Cheryl Richardson in her book Life Makeovers: 52 Practical and Inspiring Ways to Improve Your Life One Week at a Time urges you to become aware of the habits and behaviours that keep you hooked on adrenaline. She asks you to consider the following questions:
- Are you drinking a lot of coffee during the day?
- Do you spend to much time on the computer?
- Do you Rush from one appointment or task to another?
She then asks you to write down in your Daily Dialogue the three habits that keep your adrenaline pumping. For example mine would be:
- To much caffeine
- Checking my phone, emails, social media etc. far too often
- Double booking myself (saying that I can fit things in, when I’m busy, and then trying to make it work)
Now this week pick one new behaviour from the list below and practice it faithfully for the next week.
- Go to the GP and get an adrenal stress index test (a simple saliva test taken throughout the day) if you physically feel as though you cannot slow down.
- Schedule regular 15 minute relaxation breaks during the day to practice being still.

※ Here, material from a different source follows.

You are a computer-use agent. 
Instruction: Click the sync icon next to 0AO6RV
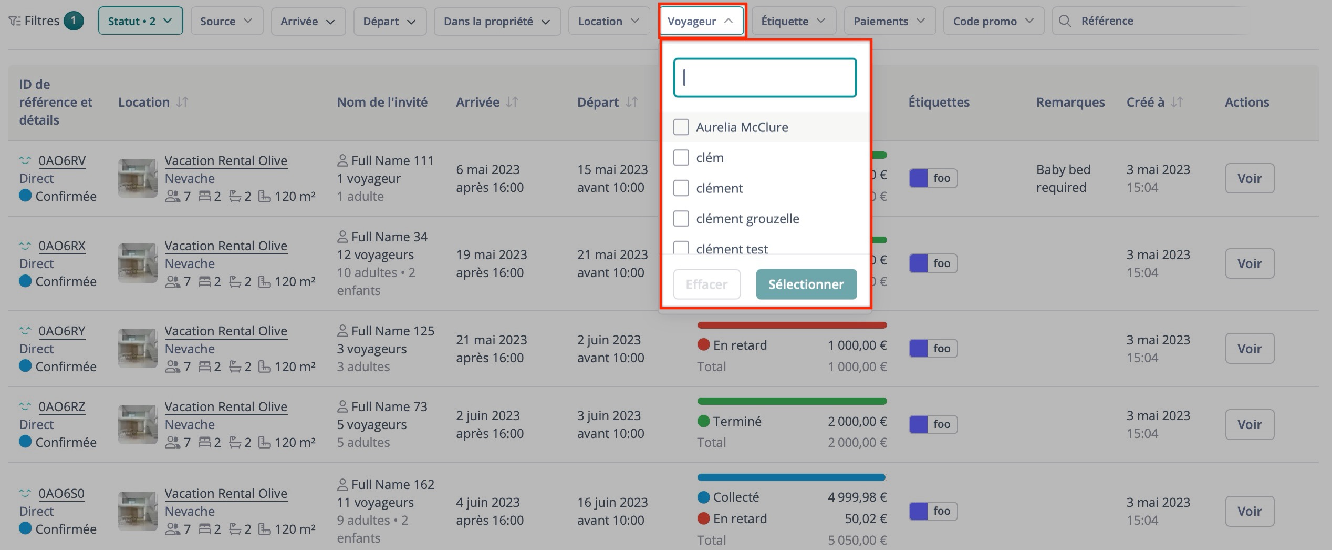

- Change your work habits. Instead of checking your voicemail, email several times a day, challenge yourself to cut back to twice a day. Clear your desk and only work on one thing at a time. Turn the ringer off on the phone. Tell others you’ve extended your return message policy from within one day to one week. If work begins to pile up its time to get help. Either hire an assistant, request support from your boss or decide to let go of certain aspects of your work altogether.
- Breath deeply. Start taking mini self care breaks throughout the day by breathing deeply throughout the day. Place your hand over your abdomen and as you breath feel this area move in and out. To help you remember, link this practice to daily events like settling your self at your desk, before you leave for lunch and again before you leave for home.
- Take a good multivitamin to support your bodies immune system.
- Give up caffeine and cut back on sugar and junk food too.
- Get regular exercise, get up and take a brisk walk to work off excess energy when you feel anxious or overstimulated. Start walking to work, taking stairs or using your lunch break to get your body moving by going for a walk.
I already take a good multivitamin and walk during my lunch break so the new habit that I’ll practice this week is breathing deeply. I will try to practice this when I sit down at my desk , before I leave for lunch, when I get back and before I leave at the end of the day.
Build on success, remember each little change made over time will make a big difference in your ability to slow down and improve the quality of your life.